Whilst a positive antibody test is not an indicator of gained immunity against SARS-CoV-2 virus and COVID-19, the presence of antibodies often suggests some degree of immunity in other cases of viral infections assuming no significant viral mutations [20-22]. The evidence to establish a correlation between antibodies against SARS-CoV-2 and immunity from re-infection is yet to be determined. However, to-date there are over 77-million worldwide confirmed COVID-19 confirmed cases and no confirmed reports of a re-infection [23]. However, asymptomatic individuals may express a weaker immune response to SARS-CoV-2 infection and the reduction in IgG and neutralizing antibody levels in the early convalescent phase may have implications for immunity strategy and serological surveys [24].

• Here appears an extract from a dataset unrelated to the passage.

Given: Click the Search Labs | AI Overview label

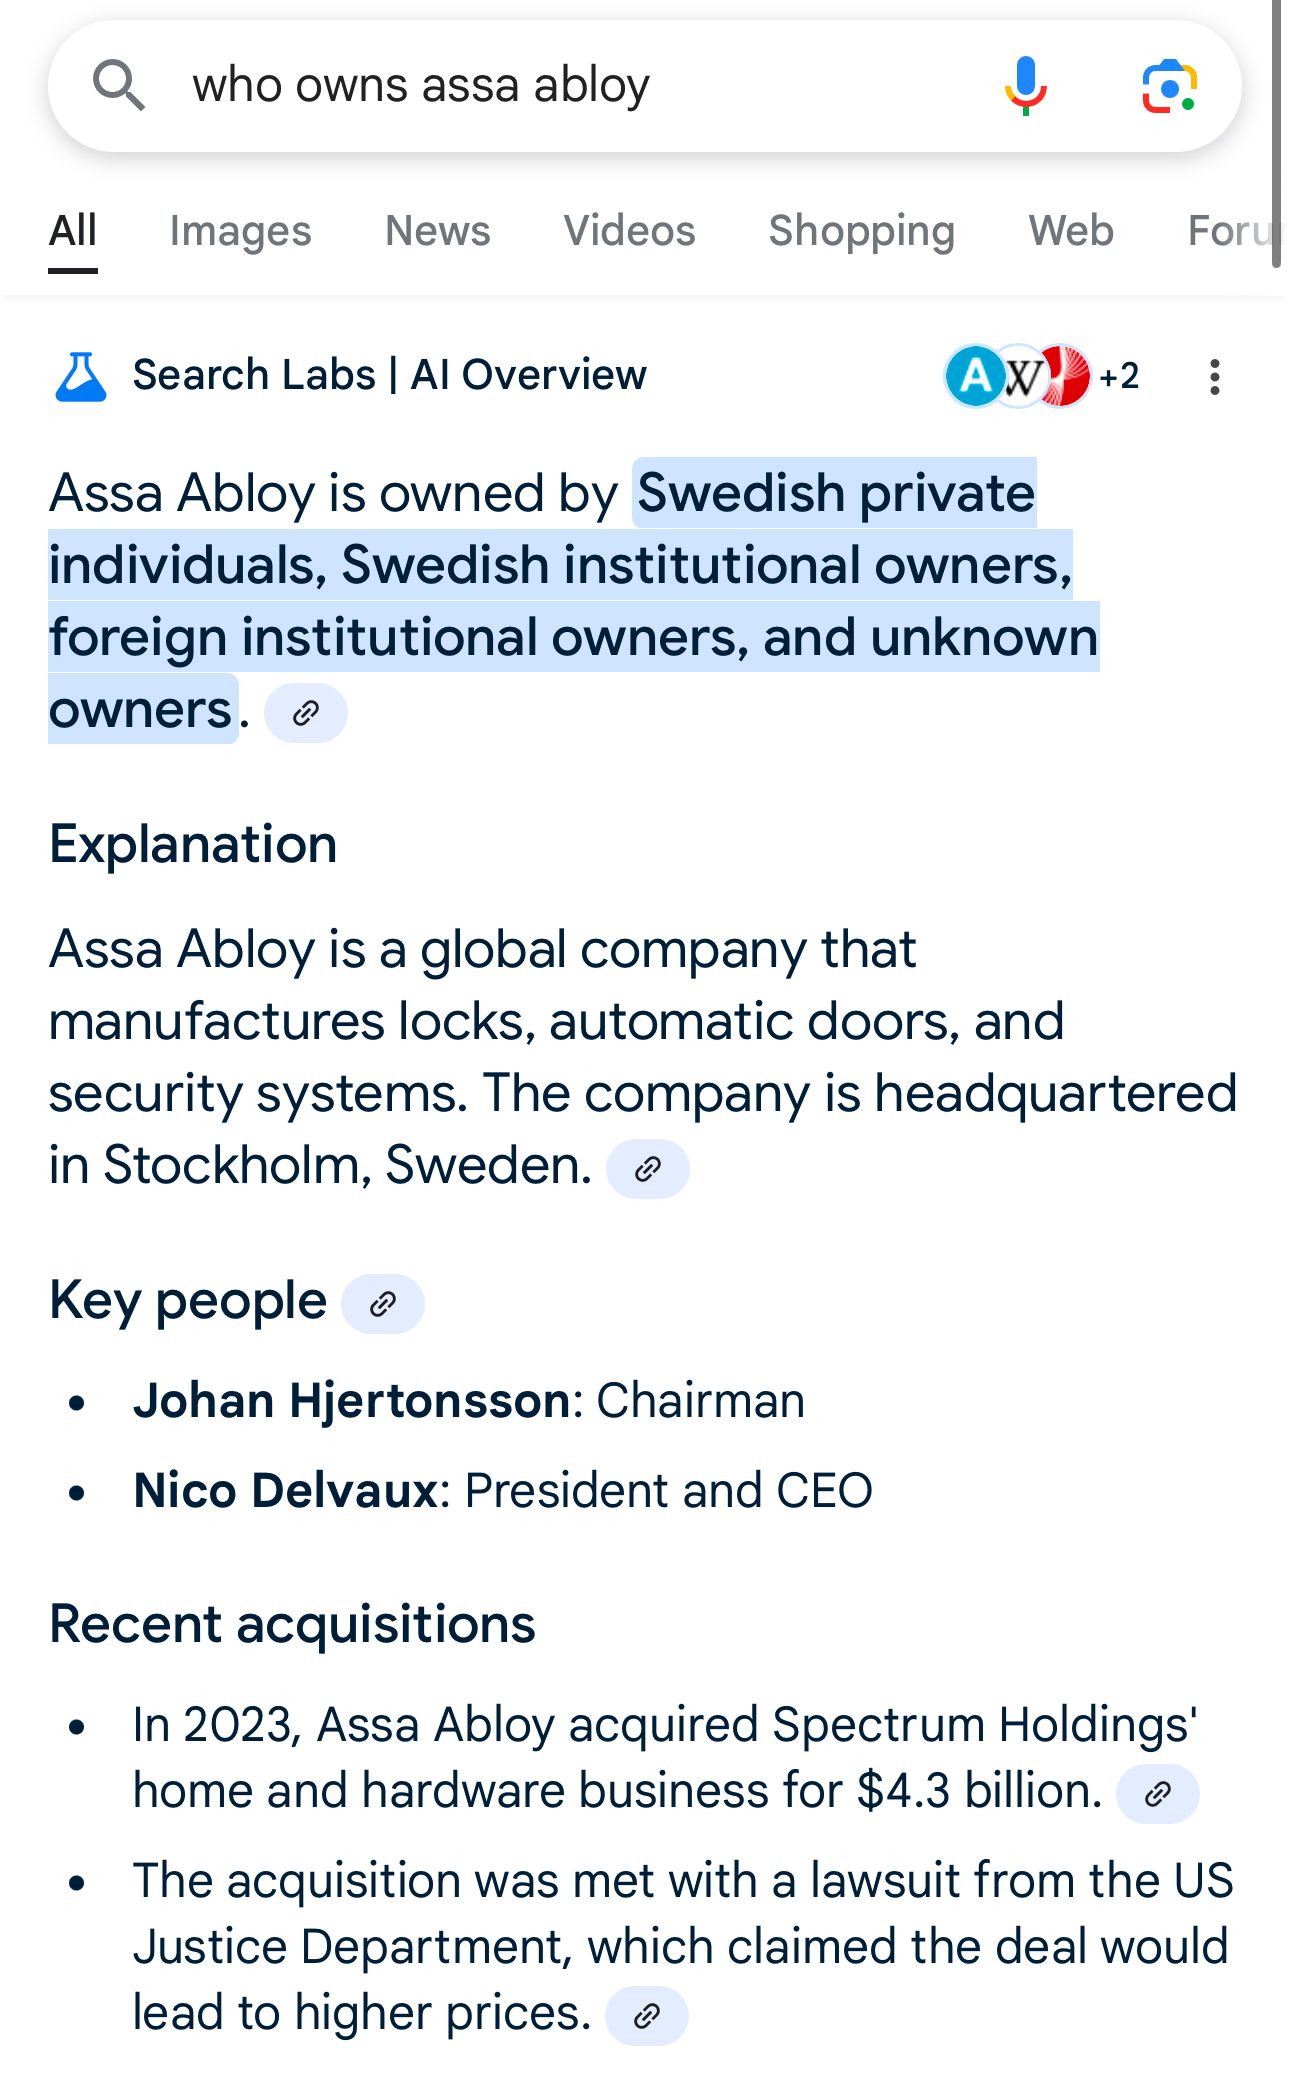Looking at the screenshot, I should point(389,376).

The limitations to this study were that we only looked at staff within a pharmaceutical organisation who received early and specific advice regarding prevention of infection. Consequently, it would be difficult to draw conclusions regarding prior infection for the wider population. Secondly, antibody production to SARSCoV- 2 does appear to decline with time so the actual figures of positive serology may indeed be an underestimate of prior infection [8,24]. Another potential confounding factor is that the study enrolled volunteers to have serology testing. 80% of staff participated in the study. These individuals may be more inquisitive to know their antibody status based on asymptomatic or pauci-symptomatic disease. Hence these would be less likely to be positive for antibodies to SARS-CoV-2. Conversely, some of the 20% of staff that did not participate may have been those that had confirmed COVID-19 infection through government testing. We did not explore this within the study. Finally, there may be a small number of individuals that could have tested positive following earlier exposure to SARS-CoV-2 at the peak (March/April 2020), however antibody levels may have been undetectable at the time this study was completed.

Conclusion

In summary, this study reveals a low rate of positive serology to SARS-CoV-2 found using lateral flow serology amongst a large cohort of essential staff working for a pharmaceutical company. The study reveals that an early preventative and concerted strategy including earlier than mandated working from home, adequate PPE and social isolation is effective for the prevention of infection amongst key workers during the pandemic. It also suggests that the simple implementation of lateral flow serology tests with wide adoption could be considered for future repeated campaigns while waiting for therapeutic solutions and vaccine herd immunity.